= Exercise details =
Word for word, set down the entries that follow.

Start of Block

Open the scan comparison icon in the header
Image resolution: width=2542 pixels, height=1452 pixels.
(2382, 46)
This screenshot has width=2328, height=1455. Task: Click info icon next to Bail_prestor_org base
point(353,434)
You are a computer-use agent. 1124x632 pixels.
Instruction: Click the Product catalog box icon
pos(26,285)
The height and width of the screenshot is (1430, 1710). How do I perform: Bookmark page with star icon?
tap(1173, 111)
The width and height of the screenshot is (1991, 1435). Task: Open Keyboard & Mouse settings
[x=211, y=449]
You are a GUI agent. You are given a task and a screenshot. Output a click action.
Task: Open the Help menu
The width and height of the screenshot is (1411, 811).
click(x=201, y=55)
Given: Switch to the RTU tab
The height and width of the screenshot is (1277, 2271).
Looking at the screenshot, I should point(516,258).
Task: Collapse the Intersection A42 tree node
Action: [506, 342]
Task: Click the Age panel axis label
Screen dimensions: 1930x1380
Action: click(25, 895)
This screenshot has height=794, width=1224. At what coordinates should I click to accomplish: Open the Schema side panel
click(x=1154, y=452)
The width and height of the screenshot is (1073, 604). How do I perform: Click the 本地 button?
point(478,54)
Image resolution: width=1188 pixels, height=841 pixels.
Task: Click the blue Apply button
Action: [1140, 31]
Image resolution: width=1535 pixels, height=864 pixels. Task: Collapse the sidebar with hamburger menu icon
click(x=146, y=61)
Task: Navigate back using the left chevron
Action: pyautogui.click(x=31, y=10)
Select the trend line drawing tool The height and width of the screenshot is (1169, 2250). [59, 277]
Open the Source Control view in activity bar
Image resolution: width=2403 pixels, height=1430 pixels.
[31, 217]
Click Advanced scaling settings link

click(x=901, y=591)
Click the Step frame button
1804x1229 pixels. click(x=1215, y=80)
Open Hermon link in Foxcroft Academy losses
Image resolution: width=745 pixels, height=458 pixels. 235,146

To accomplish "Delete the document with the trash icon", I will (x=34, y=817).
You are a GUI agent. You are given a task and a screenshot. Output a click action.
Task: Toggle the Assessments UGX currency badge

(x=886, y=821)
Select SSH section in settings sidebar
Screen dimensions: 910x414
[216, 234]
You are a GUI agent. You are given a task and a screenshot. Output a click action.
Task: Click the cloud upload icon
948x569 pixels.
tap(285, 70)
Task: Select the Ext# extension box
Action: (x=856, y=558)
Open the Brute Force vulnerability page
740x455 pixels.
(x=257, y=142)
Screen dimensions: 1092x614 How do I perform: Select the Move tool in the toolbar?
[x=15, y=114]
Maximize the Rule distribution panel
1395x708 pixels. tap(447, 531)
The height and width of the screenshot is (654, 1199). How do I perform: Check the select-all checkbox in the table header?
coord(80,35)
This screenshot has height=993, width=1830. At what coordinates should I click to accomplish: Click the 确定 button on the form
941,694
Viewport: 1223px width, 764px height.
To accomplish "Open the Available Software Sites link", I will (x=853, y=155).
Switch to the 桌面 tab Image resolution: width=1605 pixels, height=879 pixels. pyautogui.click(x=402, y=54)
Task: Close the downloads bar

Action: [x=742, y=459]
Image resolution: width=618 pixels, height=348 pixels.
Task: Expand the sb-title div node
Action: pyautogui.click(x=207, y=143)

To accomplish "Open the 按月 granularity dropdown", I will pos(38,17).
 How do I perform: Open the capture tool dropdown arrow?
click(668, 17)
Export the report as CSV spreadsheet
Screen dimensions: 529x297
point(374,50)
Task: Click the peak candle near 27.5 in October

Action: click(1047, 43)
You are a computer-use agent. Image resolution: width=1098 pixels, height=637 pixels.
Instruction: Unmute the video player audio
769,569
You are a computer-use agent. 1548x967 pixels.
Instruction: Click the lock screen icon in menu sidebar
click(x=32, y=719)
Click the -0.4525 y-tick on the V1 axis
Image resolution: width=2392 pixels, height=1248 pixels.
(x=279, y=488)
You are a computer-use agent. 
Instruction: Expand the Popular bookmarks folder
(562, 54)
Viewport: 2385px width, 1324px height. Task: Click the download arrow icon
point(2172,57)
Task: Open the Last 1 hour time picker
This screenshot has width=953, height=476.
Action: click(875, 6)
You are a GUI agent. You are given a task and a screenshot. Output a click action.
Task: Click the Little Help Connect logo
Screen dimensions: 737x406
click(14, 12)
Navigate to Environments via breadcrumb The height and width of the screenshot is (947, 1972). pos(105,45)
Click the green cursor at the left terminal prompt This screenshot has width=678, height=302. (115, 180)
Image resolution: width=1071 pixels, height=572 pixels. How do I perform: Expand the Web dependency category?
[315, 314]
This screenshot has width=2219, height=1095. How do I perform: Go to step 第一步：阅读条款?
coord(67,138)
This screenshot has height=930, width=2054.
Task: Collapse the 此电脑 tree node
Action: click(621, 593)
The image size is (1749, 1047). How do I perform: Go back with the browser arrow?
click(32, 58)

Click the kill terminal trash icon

End of Block

= Written answer =
Open the scan comparison icon in the header
Image resolution: width=2542 pixels, height=1452 pixels.
(2382, 46)
This screenshot has width=2328, height=1455. Task: Click info icon next to Bail_prestor_org base
point(353,434)
You are a computer-use agent. 1124x632 pixels.
Instruction: Click the Product catalog box icon
pos(26,285)
The height and width of the screenshot is (1430, 1710). How do I perform: Bookmark page with star icon?
tap(1173, 111)
The width and height of the screenshot is (1991, 1435). Task: Open Keyboard & Mouse settings
[x=211, y=449]
You are a GUI agent. You are given a task and a screenshot. Output a click action.
Task: Open the Help menu
The width and height of the screenshot is (1411, 811).
click(x=201, y=55)
Given: Switch to the RTU tab
The height and width of the screenshot is (1277, 2271).
Looking at the screenshot, I should point(516,258).
Task: Collapse the Intersection A42 tree node
Action: [506, 342]
Task: Click the Age panel axis label
Screen dimensions: 1930x1380
Action: click(25, 895)
This screenshot has height=794, width=1224. At what coordinates should I click to accomplish: Open the Schema side panel
click(x=1154, y=452)
The width and height of the screenshot is (1073, 604). How do I perform: Click the 本地 button?
point(478,54)
Image resolution: width=1188 pixels, height=841 pixels.
Task: Click the blue Apply button
Action: [1140, 31]
Image resolution: width=1535 pixels, height=864 pixels. Task: Collapse the sidebar with hamburger menu icon
click(x=146, y=61)
Task: Navigate back using the left chevron
Action: pyautogui.click(x=31, y=10)
Select the trend line drawing tool The height and width of the screenshot is (1169, 2250). [59, 277]
Open the Source Control view in activity bar
Image resolution: width=2403 pixels, height=1430 pixels.
[31, 217]
Click Advanced scaling settings link

click(x=901, y=591)
Click the Step frame button
1804x1229 pixels. click(x=1215, y=80)
Open Hermon link in Foxcroft Academy losses
Image resolution: width=745 pixels, height=458 pixels. 235,146

To accomplish "Delete the document with the trash icon", I will (x=34, y=817).
You are a GUI agent. You are given a task and a screenshot. Output a click action.
Task: Toggle the Assessments UGX currency badge

(x=886, y=821)
Select SSH section in settings sidebar
Screen dimensions: 910x414
[216, 234]
You are a GUI agent. You are given a task and a screenshot. Output a click action.
Task: Click the cloud upload icon
948x569 pixels.
tap(285, 70)
Task: Select the Ext# extension box
Action: (x=856, y=558)
Open the Brute Force vulnerability page
740x455 pixels.
(x=257, y=142)
Screen dimensions: 1092x614 How do I perform: Select the Move tool in the toolbar?
[x=15, y=114]
Maximize the Rule distribution panel
1395x708 pixels. tap(447, 531)
The height and width of the screenshot is (654, 1199). How do I perform: Check the select-all checkbox in the table header?
coord(80,35)
This screenshot has height=993, width=1830. At what coordinates should I click to accomplish: Click the 确定 button on the form
941,694
Viewport: 1223px width, 764px height.
To accomplish "Open the Available Software Sites link", I will (x=853, y=155).
Switch to the 桌面 tab Image resolution: width=1605 pixels, height=879 pixels. pyautogui.click(x=402, y=54)
Task: Close the downloads bar

Action: [x=742, y=459]
Image resolution: width=618 pixels, height=348 pixels.
Task: Expand the sb-title div node
Action: pyautogui.click(x=207, y=143)

To accomplish "Open the 按月 granularity dropdown", I will pos(38,17).
 How do I perform: Open the capture tool dropdown arrow?
click(668, 17)
Export the report as CSV spreadsheet
Screen dimensions: 529x297
point(374,50)
Task: Click the peak candle near 27.5 in October

Action: click(1047, 43)
You are a computer-use agent. Image resolution: width=1098 pixels, height=637 pixels.
Instruction: Unmute the video player audio
769,569
You are a computer-use agent. 1548x967 pixels.
Instruction: Click the lock screen icon in menu sidebar
click(x=32, y=719)
Click the -0.4525 y-tick on the V1 axis
Image resolution: width=2392 pixels, height=1248 pixels.
(x=279, y=488)
You are a computer-use agent. 
Instruction: Expand the Popular bookmarks folder
(562, 54)
Viewport: 2385px width, 1324px height. Task: Click the download arrow icon
point(2172,57)
Task: Open the Last 1 hour time picker
This screenshot has width=953, height=476.
Action: click(875, 6)
You are a GUI agent. You are given a task and a screenshot. Output a click action.
Task: Click the Little Help Connect logo
Screen dimensions: 737x406
click(14, 12)
Navigate to Environments via breadcrumb The height and width of the screenshot is (947, 1972). pos(105,45)
Click the green cursor at the left terminal prompt This screenshot has width=678, height=302. (115, 180)
Image resolution: width=1071 pixels, height=572 pixels. How do I perform: Expand the Web dependency category?
[315, 314]
This screenshot has width=2219, height=1095. How do I perform: Go to step 第一步：阅读条款?
coord(67,138)
This screenshot has height=930, width=2054.
Task: Collapse the 此电脑 tree node
Action: click(621, 593)
The image size is (1749, 1047). How do I perform: Go back with the browser arrow?
click(32, 58)

Click the kill terminal trash icon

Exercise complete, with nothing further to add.